自中共革命、越战和阿富汗抗苏战争之后,游击战在战争史上获得了空前崇高的地位。在这个问题上,实在有必要指出游击战的内在悖论以及由此造成的局限。
毛委员常被不懂中国历史的外国作者称为“中国游击战之父”,其实游击战古已有之,历史上可以追溯的中国游击战之父,乃是楚汉相争时的彭越同志。此后游击战一直为历代土匪使用。
中共使用游击战,也不自毛始,朱德才是“红军游击战之父”。据史沫特莱在《伟大的战士》中披露,朱德曾对他说,游击战术是他最先引入红军的。他此前当军阀时在滇南剿匪,从土匪那儿学会了这套战术。在南昌起义失败后,因为强敌跟追,他便不得不把土匪那套使出来,云云。“伟大领袖”的贡献,似乎是将前人的经验总结为易懂的条条。
毛泽东和一般书生不同,夙有当土匪的大志。据他微时的熟人介绍,早在大革命以前,他就说,空谈无用,不如去落草干实事。还没有成立共党,他就遍游湖南,调查研究何处可以落草为王。因此,在秋收起义失败之后,他果断决定率残部上井冈山,完全不是一时心血来潮。
要落草为王,光靠《水浒传》和《三国演义》显然不够用。毛一开头当然是外行。从《毛选》第一卷中就能清晰地看出他的成长轨迹。开头他只能总结简单经验,写在给中央的报告中,什么“打得赢就打,打不赢就走”,什么“敌进我退,敌驻我扰,敌疲我打,敌退我追”,什么“强敌跟追,用盘旋打圈子的办法。扩大根据地,用波浪式推进办法”(非原话)。
这些都根本谈不上什么理论,无非是简单经验总结。要流窜到延安去后,他才能在秀才们帮助下,写出《中国革命战争的战略问题》、《论持久战》一类专著来。
尽管他将实践上升为理论,但是游击战客观上存在内在悖论。那就是“飘忽不定的战术和固有的根据地之间的矛盾”:敌强我弱决定了己方只能采取流动不定的战术,而要生存下去必须有固定的根据地,这两者之间构成的矛盾,便决定了游击战的有限性。
而革命的根本难题,是解决吃饭、穿衣、装备以及补充兵员等一系列问题。解决这些难题的唯一途径,乃是靠抢劫百姓获得粮饷,靠裹胁良民补充兵力。在这点上,传统土匪与中共军队并无实质差别,区别只在于策略。

所给数据 —
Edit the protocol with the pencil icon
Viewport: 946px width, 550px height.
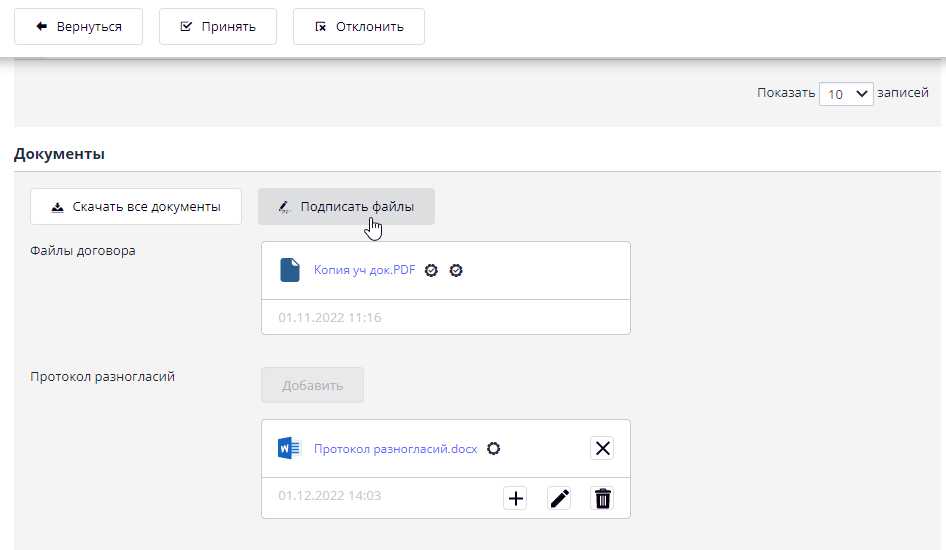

任务说明 —
1. 根据所给文章回答下列问题:
(a)文章说,历史上可以追溯的中国游击战之父是谁?
(b)据文章,朱德是在什么情况下、从谁那里学会游击战术的?
(c)秋收起义失败后,毛泽东决定率残部去哪里?
2. 把所给文章中从“毛泽东和一般书生不同,夙有当”到“无实质差别,区别只在于策略。”的这一段原样抄录下来。

各题答案 —
1.
(a)楚汉相争时的彭越。
(b)他当军阀时在滇南剿匪,从土匪那儿学会的。
(c)井冈山。

2.
毛泽东和一般书生不同,夙有当土匪的大志。据他微时的熟人介绍,早在大革命以前,他就说,空谈无用,不如去落草干实事。还没有成立共党,他就遍游湖南,调查研究何处可以落草为王。因此,在秋收起义失败之后,他果断决定率残部上井冈山,完全不是一时心血来潮。
要落草为王,光靠《水浒传》和《三国演义》显然不够用。毛一开头当然是外行。从《毛选》第一卷中就能清晰地看出他的成长轨迹。开头他只能总结简单经验,写在给中央的报告中,什么“打得赢就打,打不赢就走”,什么“敌进我退,敌驻我扰,敌疲我打,敌退我追”,什么“强敌跟追,用盘旋打圈子的办法。扩大根据地,用波浪式推进办法”(非原话)。
这些都根本谈不上什么理论,无非是简单经验总结。要流窜到延安去后,他才能在秀才们帮助下,写出《中国革命战争的战略问题》、《论持久战》一类专著来。
尽管他将实践上升为理论,但是游击战客观上存在内在悖论。那就是“飘忽不定的战术和固有的根据地之间的矛盾”:敌强我弱决定了己方只能采取流动不定的战术,而要生存下去必须有固定的根据地,这两者之间构成的矛盾,便决定了游击战的有限性。
而革命的根本难题,是解决吃饭、穿衣、装备以及补充兵员等一系列问题。解决这些难题的唯一途径,乃是靠抢劫百姓获得粮饷,靠裹胁良民补充兵力。在这点上,传统土匪与中共军队并无实质差别,区别只在于策略。